Task details
Retype the data below, every word of it, exactly.

(Collected data)
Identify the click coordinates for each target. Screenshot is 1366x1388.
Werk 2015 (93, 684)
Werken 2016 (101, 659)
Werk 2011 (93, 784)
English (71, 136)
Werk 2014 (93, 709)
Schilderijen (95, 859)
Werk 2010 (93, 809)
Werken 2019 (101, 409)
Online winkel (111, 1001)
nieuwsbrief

Result
Identify the click coordinates for each target. Screenshot is 1366x1388.
Werk 2015 (93, 684)
Werken 2016 (101, 659)
Werk 2011 (93, 784)
English (71, 136)
Werk 2014 (93, 709)
Schilderijen (95, 859)
Werk 2010 (93, 809)
Werken 2019 (101, 409)
Online winkel (111, 1001)
nieuwsbrief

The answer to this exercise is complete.